## Saved data entries
________________

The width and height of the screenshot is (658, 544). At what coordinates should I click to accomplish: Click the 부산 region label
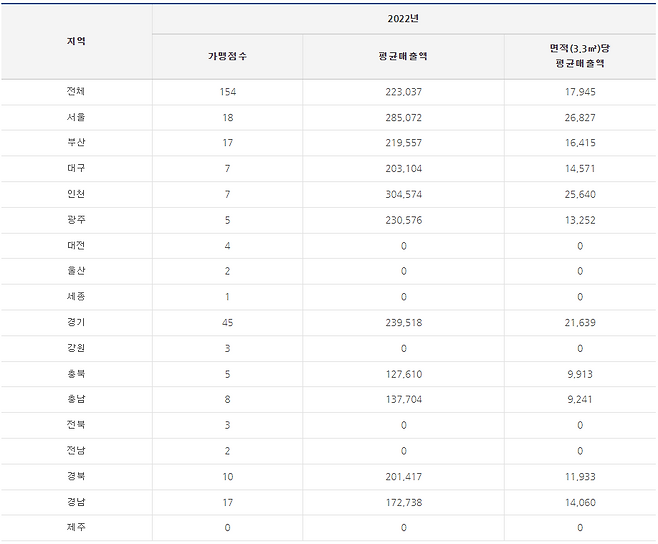pos(76,144)
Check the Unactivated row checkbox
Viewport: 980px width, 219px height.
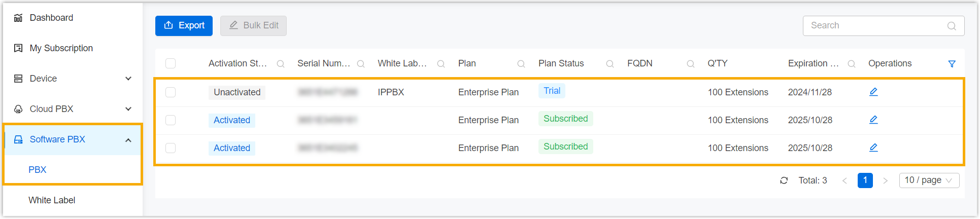tap(171, 92)
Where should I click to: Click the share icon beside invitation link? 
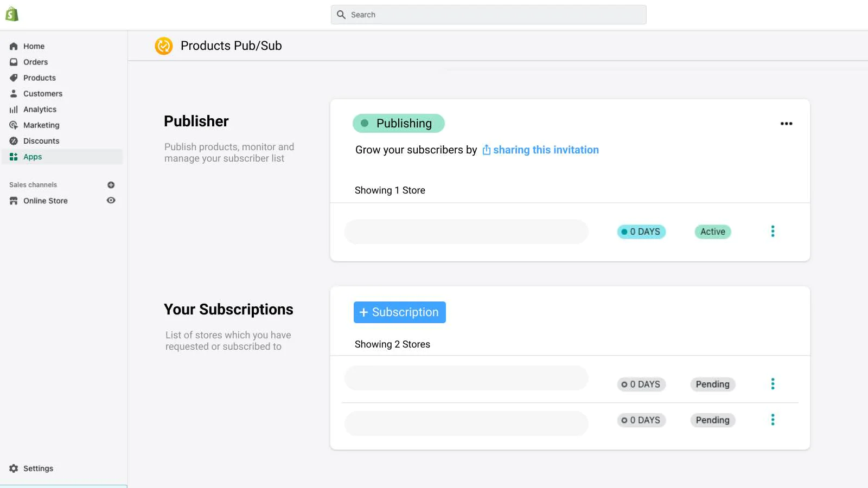pos(487,150)
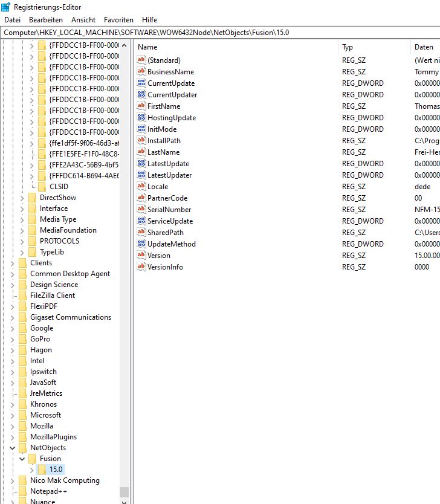The height and width of the screenshot is (504, 440).
Task: Expand the 15.0 key node
Action: coord(32,470)
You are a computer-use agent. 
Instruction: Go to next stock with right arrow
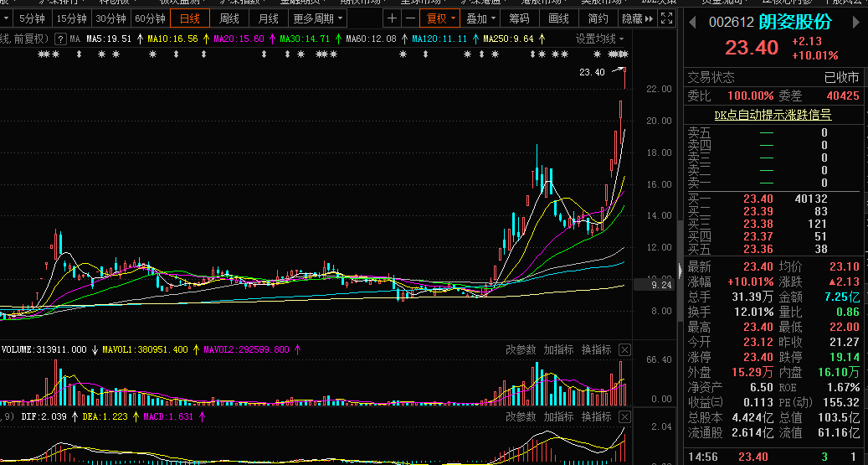click(x=856, y=22)
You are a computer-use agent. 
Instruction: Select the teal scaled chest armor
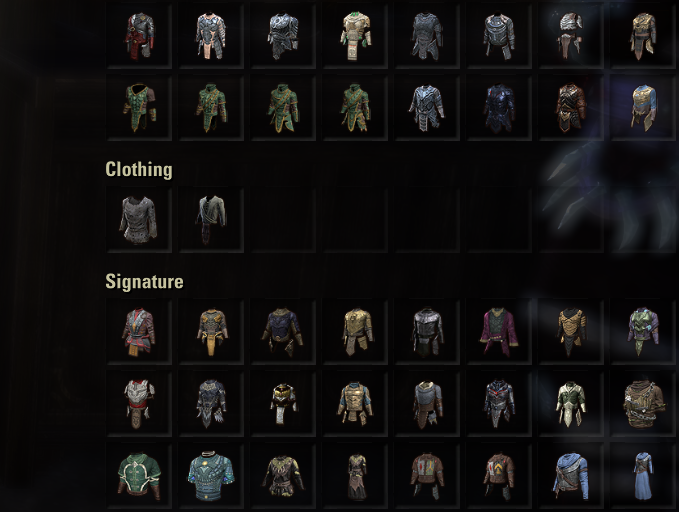click(211, 475)
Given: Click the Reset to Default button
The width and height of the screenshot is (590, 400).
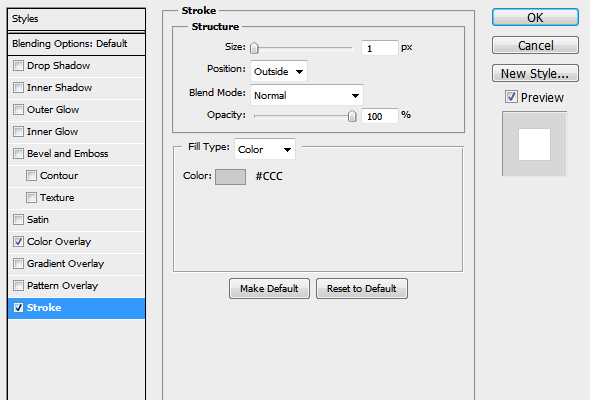Looking at the screenshot, I should [x=362, y=289].
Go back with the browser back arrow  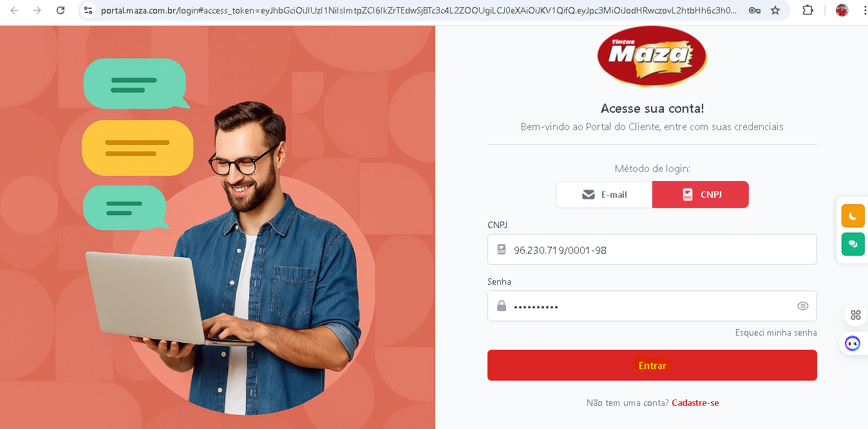(x=14, y=10)
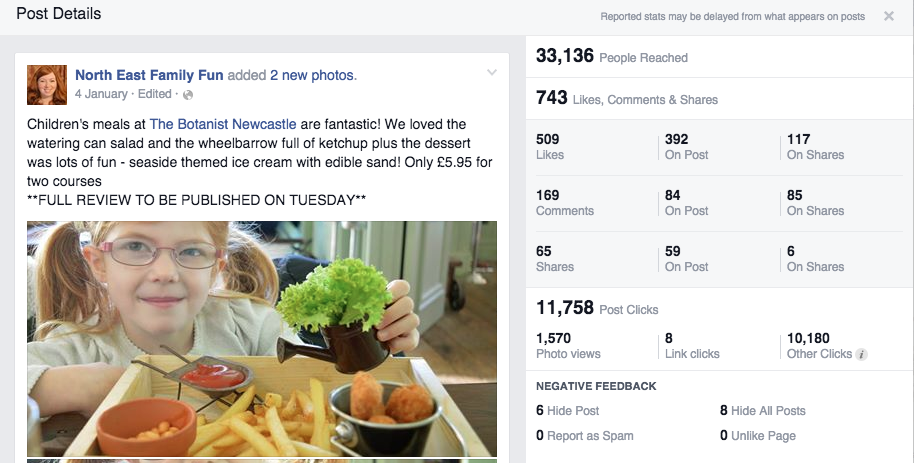Click the public audience globe icon
Viewport: 914px width, 463px height.
[x=188, y=95]
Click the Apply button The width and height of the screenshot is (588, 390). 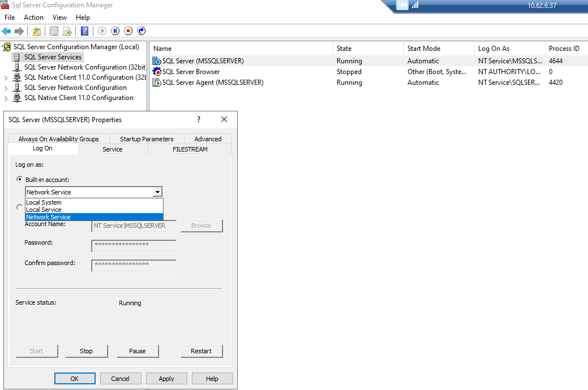tap(166, 378)
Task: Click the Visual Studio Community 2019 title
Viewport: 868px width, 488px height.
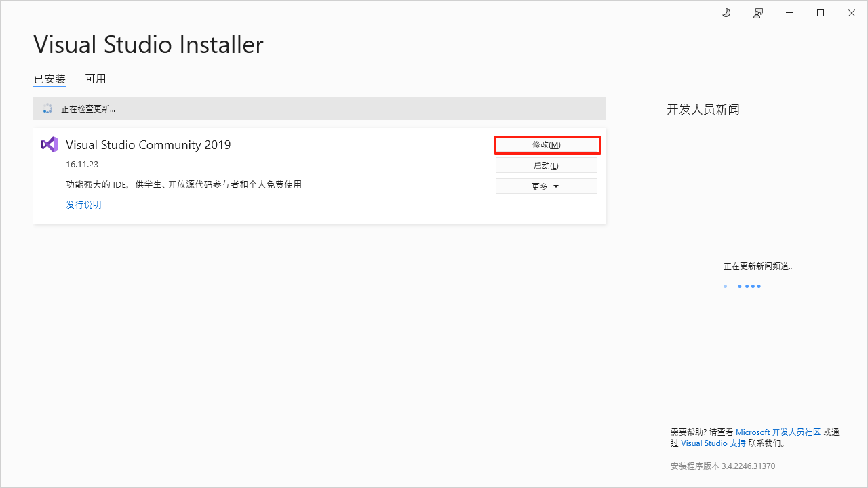Action: [x=148, y=145]

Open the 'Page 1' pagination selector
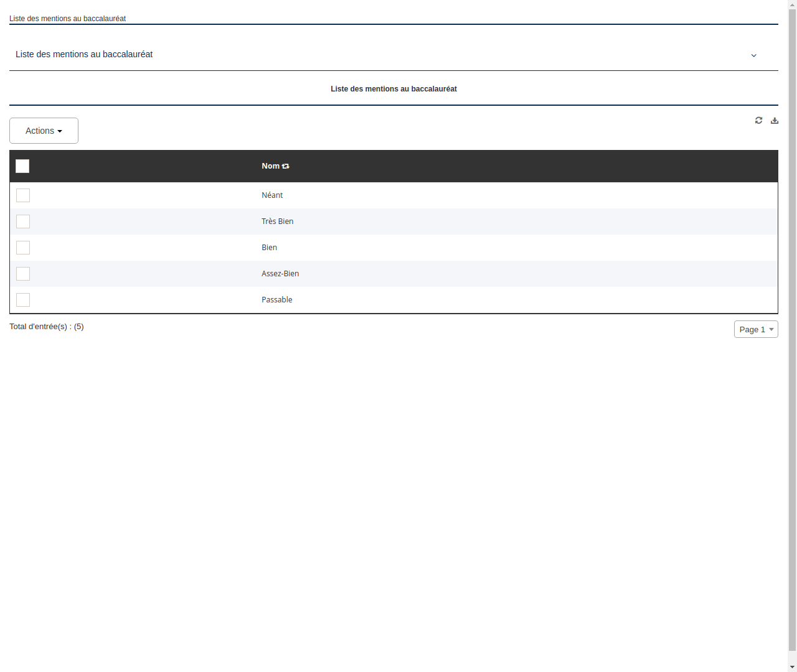pyautogui.click(x=755, y=329)
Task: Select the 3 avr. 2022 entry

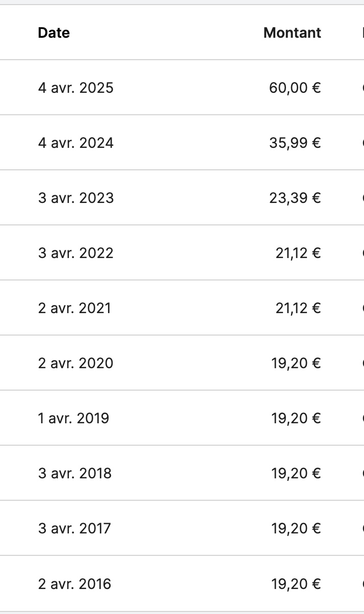Action: pyautogui.click(x=75, y=253)
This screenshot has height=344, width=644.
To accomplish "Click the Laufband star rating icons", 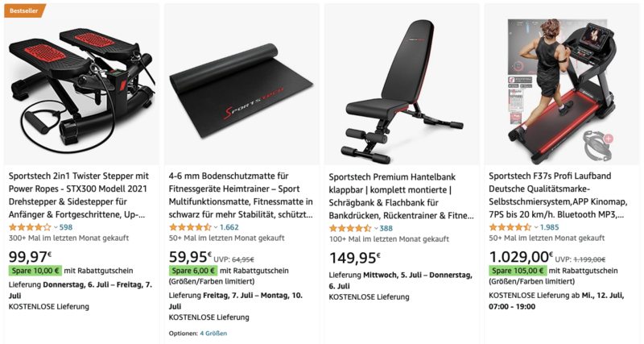I will (x=510, y=227).
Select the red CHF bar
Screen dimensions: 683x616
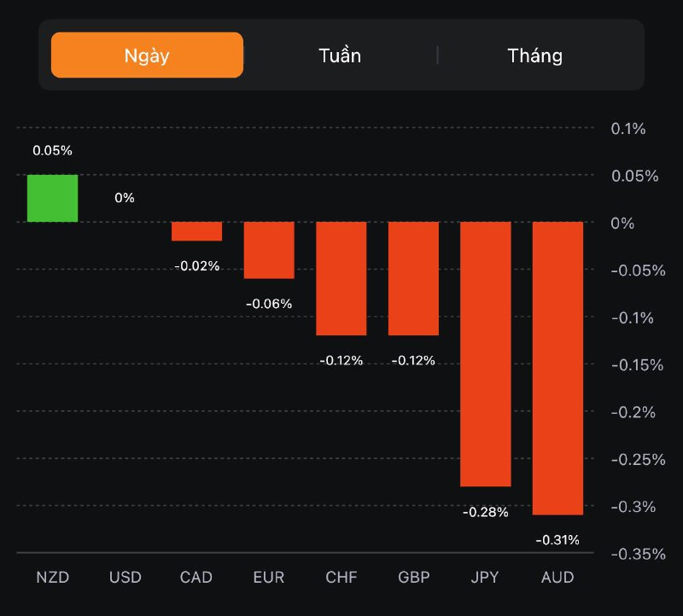[342, 278]
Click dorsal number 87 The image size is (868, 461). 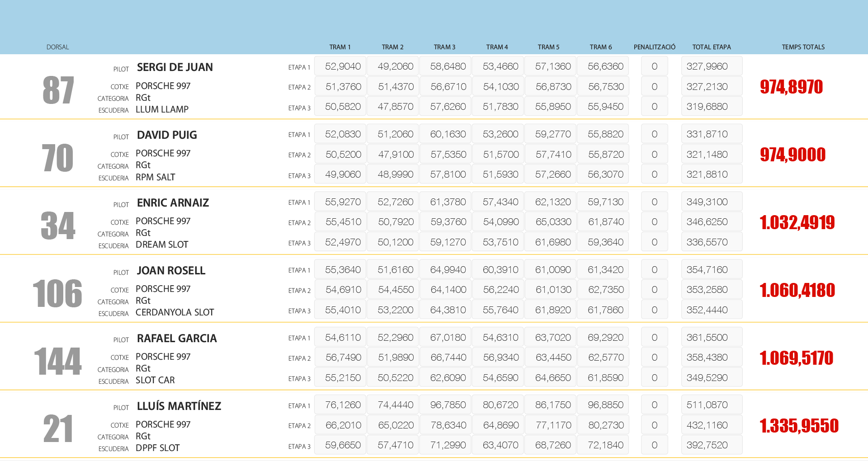58,90
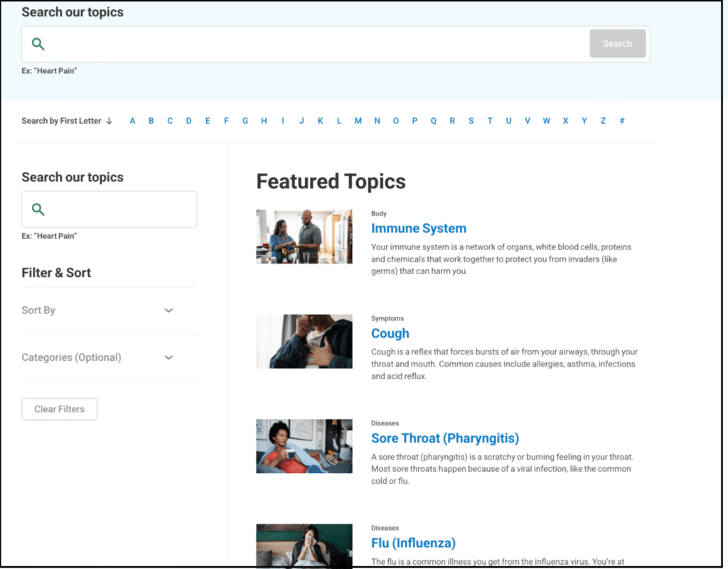Select letter A to browse topics
Image resolution: width=728 pixels, height=569 pixels.
pos(132,121)
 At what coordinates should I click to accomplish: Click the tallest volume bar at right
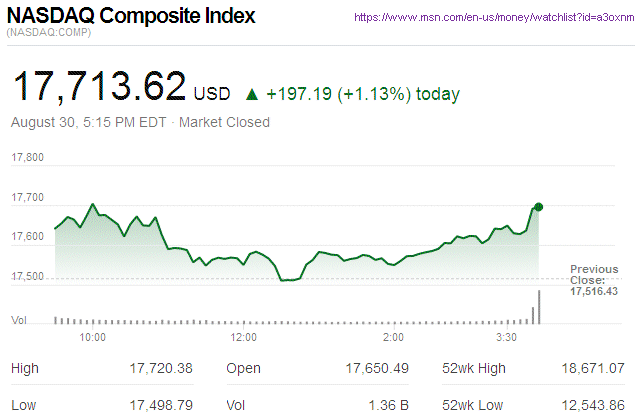click(540, 306)
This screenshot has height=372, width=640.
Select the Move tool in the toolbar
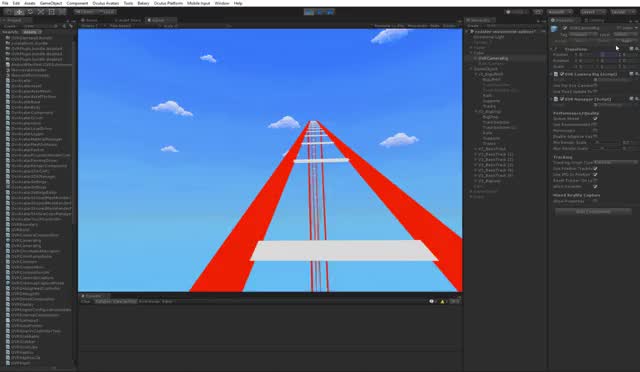tap(19, 12)
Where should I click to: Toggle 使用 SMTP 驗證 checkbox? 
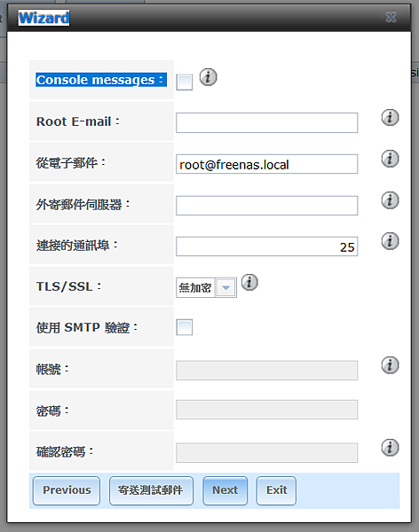pos(184,327)
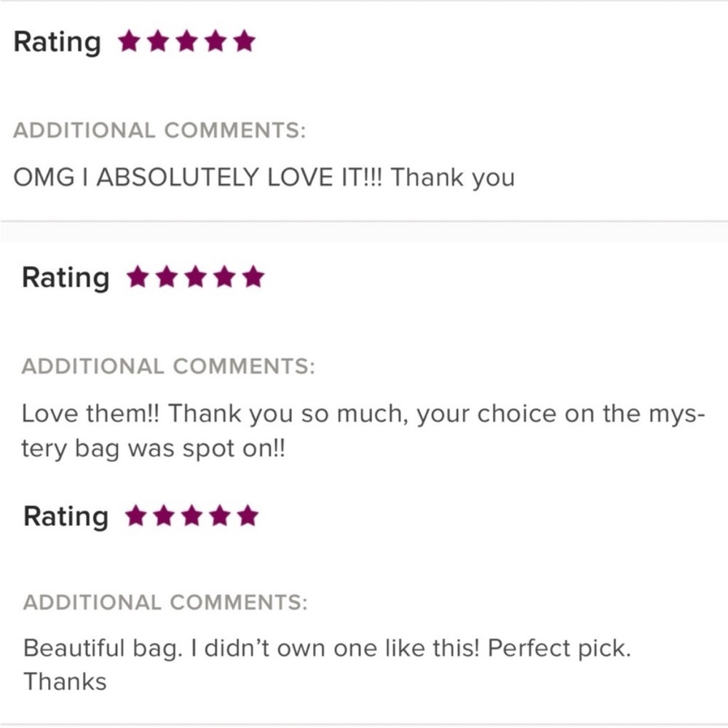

________________

## Assignment
With the pictures excluded, the line containing "bar at right" and every line after it through the end of the data above are to be transcribed exactly, and nothing more.

## Task solution
 At what coordinates should I click to accomplish: Click the tallest volume bar at right
click(540, 306)
This screenshot has height=372, width=640.
Select the Move tool in the toolbar
tap(19, 12)
Where should I click to: Toggle 使用 SMTP 驗證 checkbox? 
pos(184,327)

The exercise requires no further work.